Some couples have simple divorces because they share limited property and debt or do not have children together. Others have more complex situations because they co-own real estate, have a business or shared a long marriage with many commingled assets and debts.
Review circumstances in which individuals should consider consulting a financial expert during a divorce.
Limited financial knowledge
In some marriages, one spouse manages the finances and the other spouse may have only vague knowledge of the couple’s monetary situation. This may occur if one person left the workforce to care for children, for example. In this situation, a financial advisor can help the spouse with lower income plan to establish a separate household. Otherwise, this person may have a significant disadvantage during the negotiation process.
Complex property division needs
A financial expert can help you craft a negotiation strategy for dividing shared property. A comprehensive strategy must consider the value of real estate, business interests, assets, collectibles, art and other diverse assets. People in their 50s and 60s also have concerns about approaching retirement. A financial planner can advise on the tax consequences of a proposed property division agreement.
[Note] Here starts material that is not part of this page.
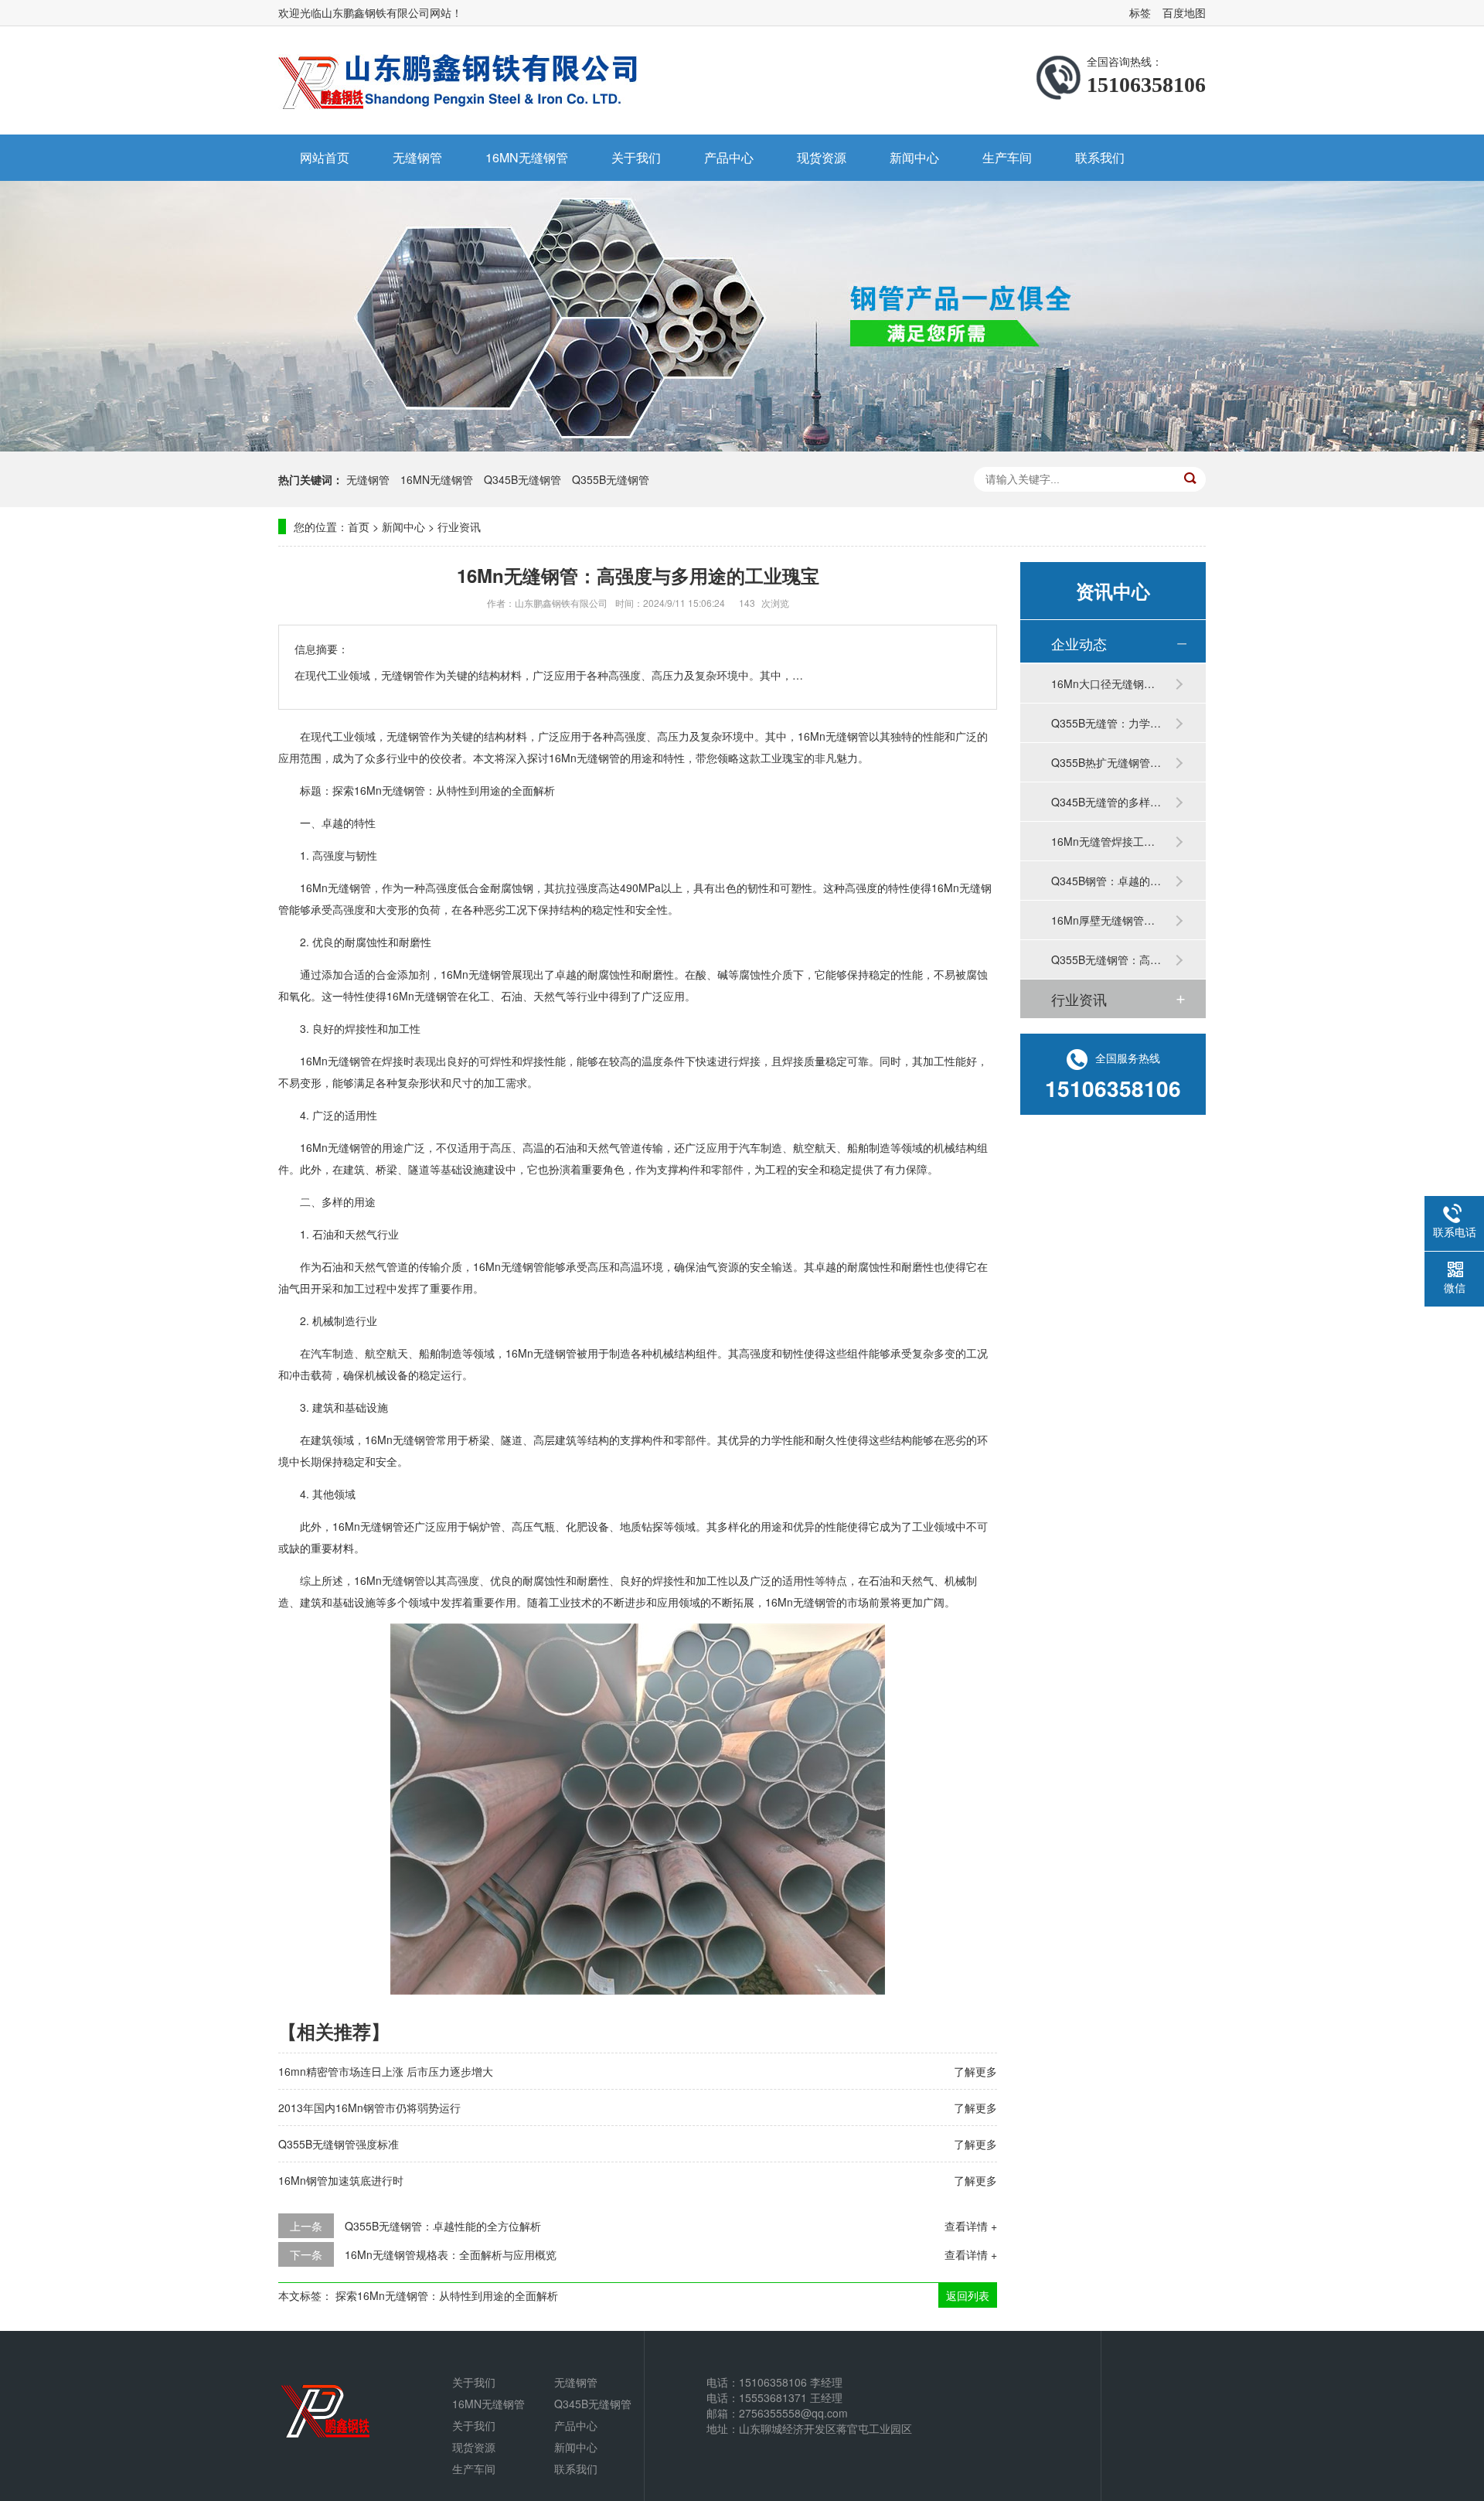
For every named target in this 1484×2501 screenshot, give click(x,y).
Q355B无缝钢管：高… (1106, 959)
Financial analysts can also serve as expert witnesses in divorce mediation or litigation. They provide details about the couple’s financial information to support their clients’ cases, whether negotiating a property division agreement or investigating potential financial misconduct.
Consulting a financial expert in these circumstances can help ease monetary concerns during a divorce. Some certified financial planners also have a certified divorce financial analyst credential. Others specialize in property valuation, business valuation and fraud examination.